Records for processing:
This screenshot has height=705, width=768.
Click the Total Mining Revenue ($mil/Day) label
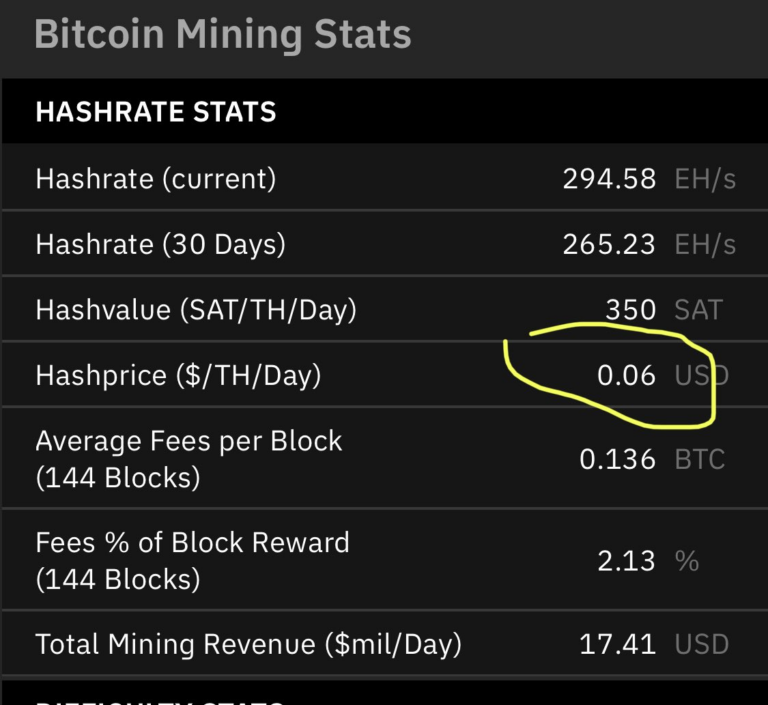(248, 645)
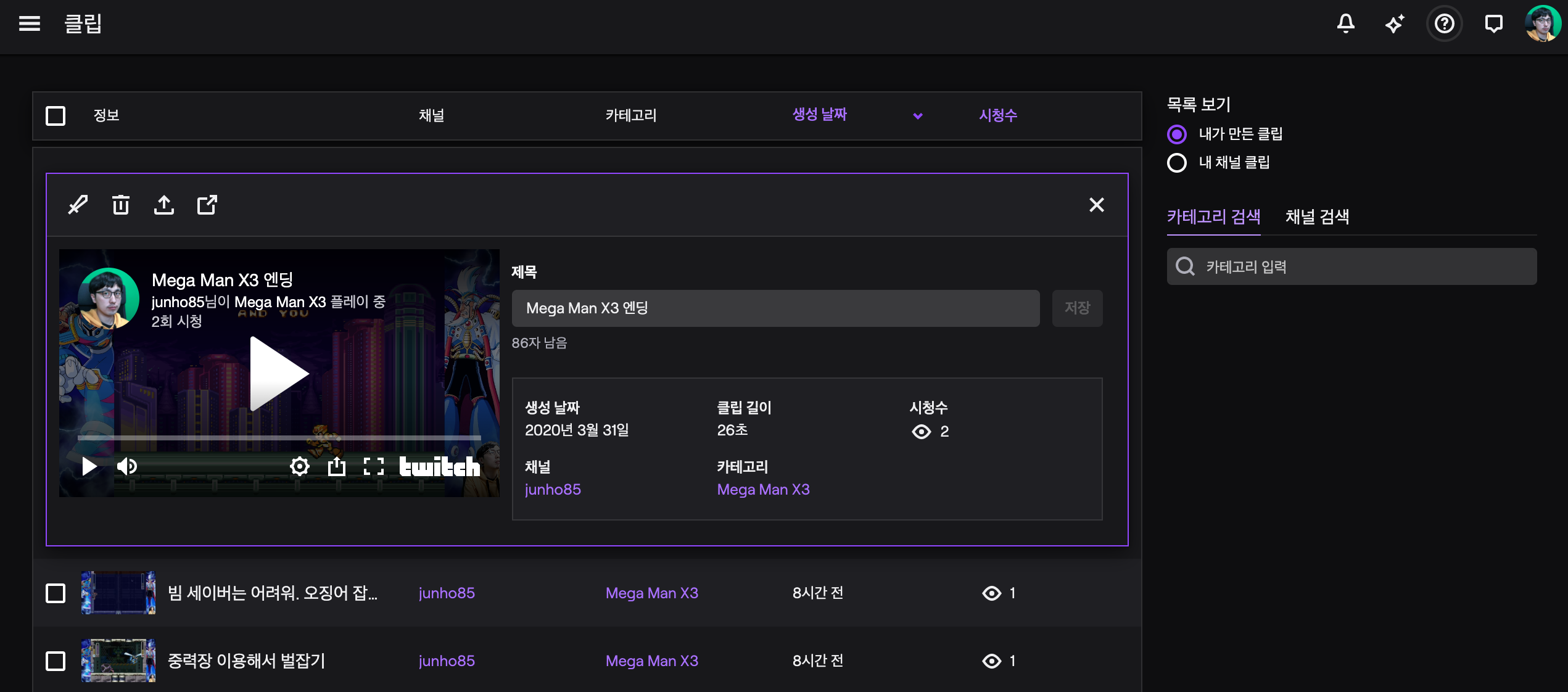
Task: Open clip in new window icon
Action: pyautogui.click(x=207, y=205)
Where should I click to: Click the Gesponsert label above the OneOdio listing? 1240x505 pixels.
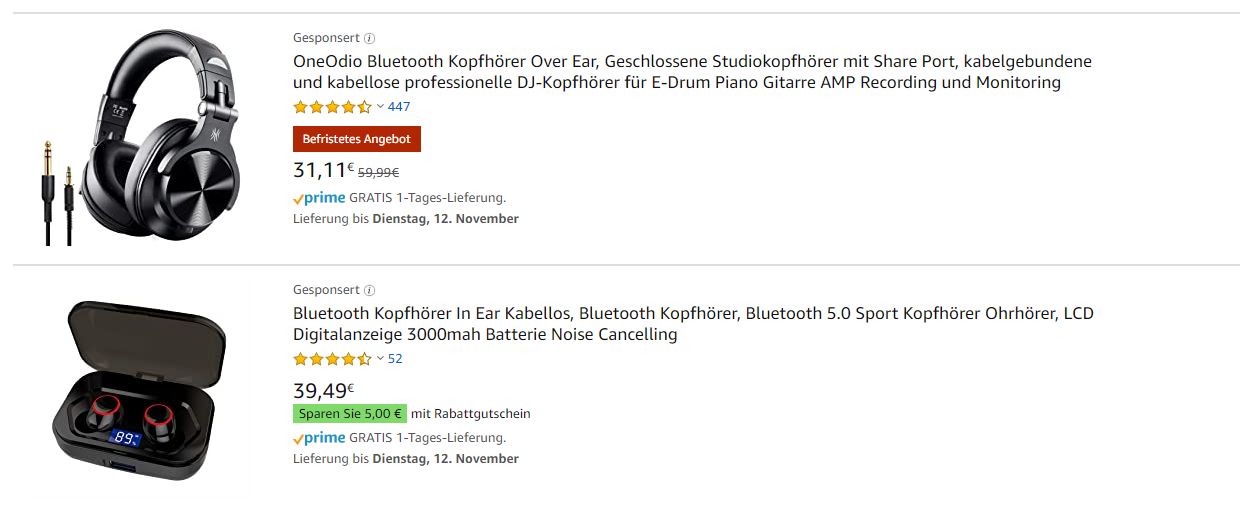(326, 38)
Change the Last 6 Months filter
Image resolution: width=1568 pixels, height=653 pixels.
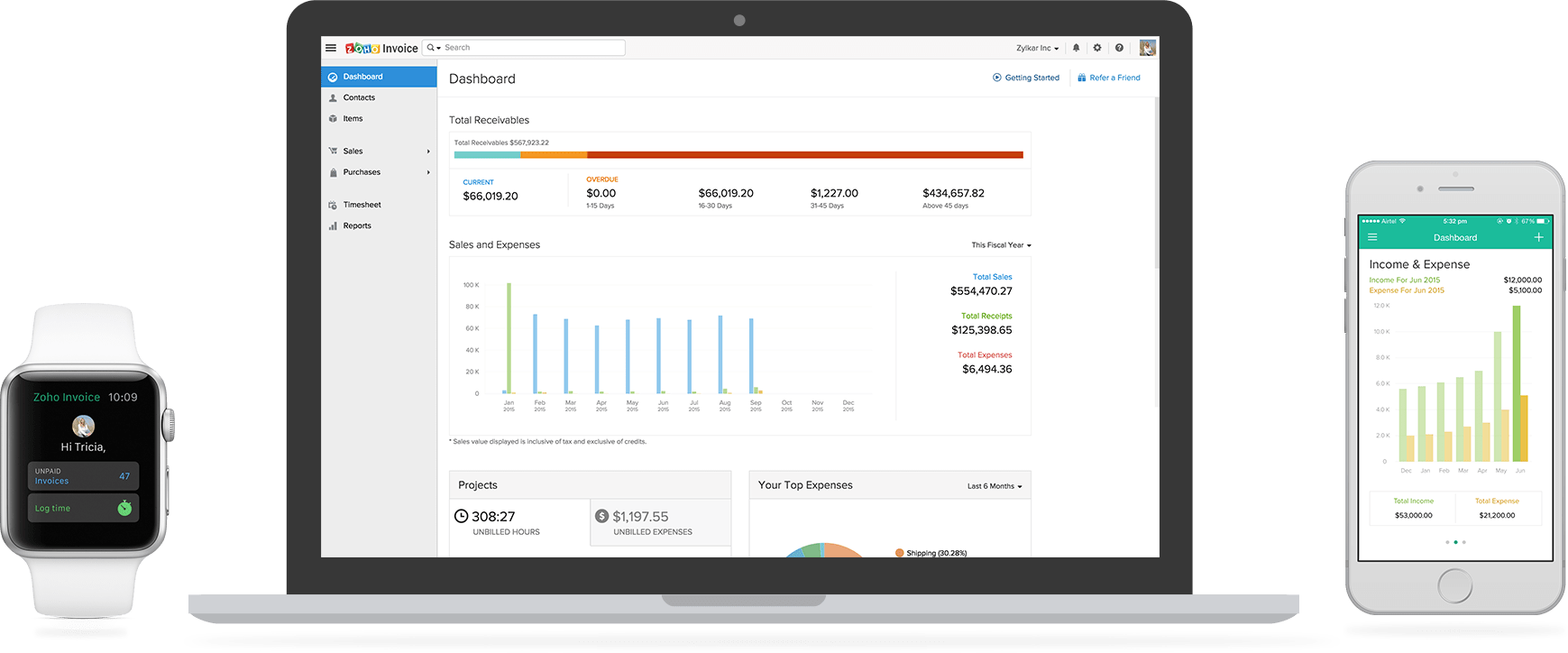995,486
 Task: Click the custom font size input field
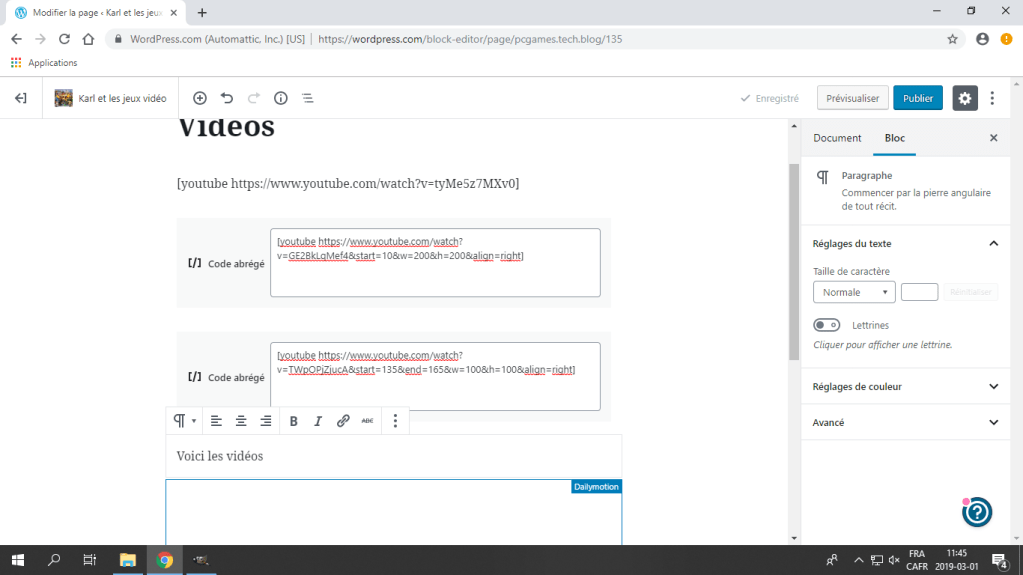[x=919, y=292]
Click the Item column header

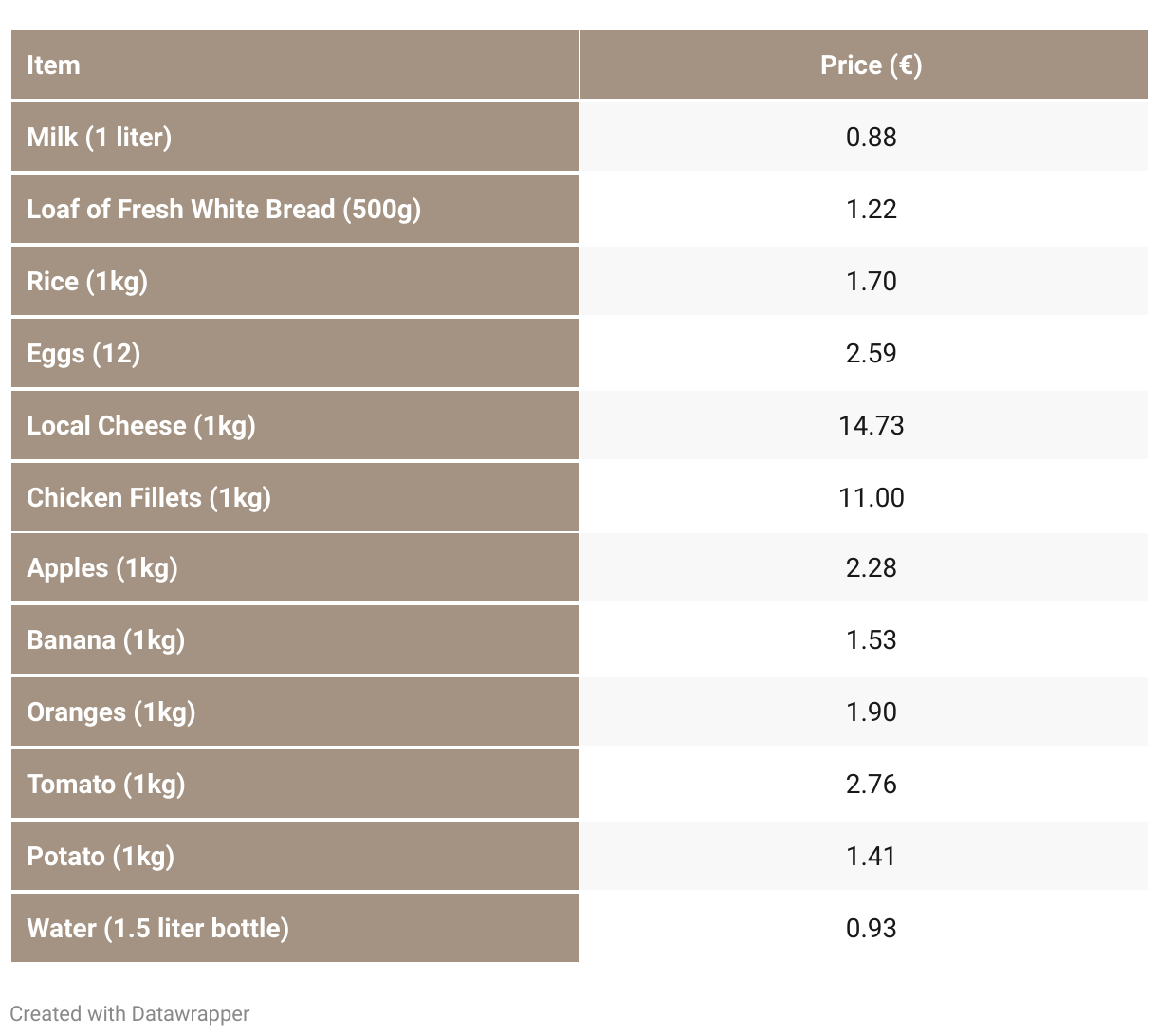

Work required: Print every line of the listing above verbatim, leaving out the pictures.

Answer to this task:
This screenshot has height=705, width=768.
Click the Total Mining Revenue ($mil/Day) label
(248, 645)
Task: Open clip in new window icon
Action: pyautogui.click(x=207, y=205)
Where should I click to: Click the Gesponsert label above the OneOdio listing? 1240x505 pixels.
(326, 38)
Change the Last 6 Months filter
Image resolution: width=1568 pixels, height=653 pixels.
995,486
 Task: Click the custom font size input field
[x=919, y=292]
Click the Item column header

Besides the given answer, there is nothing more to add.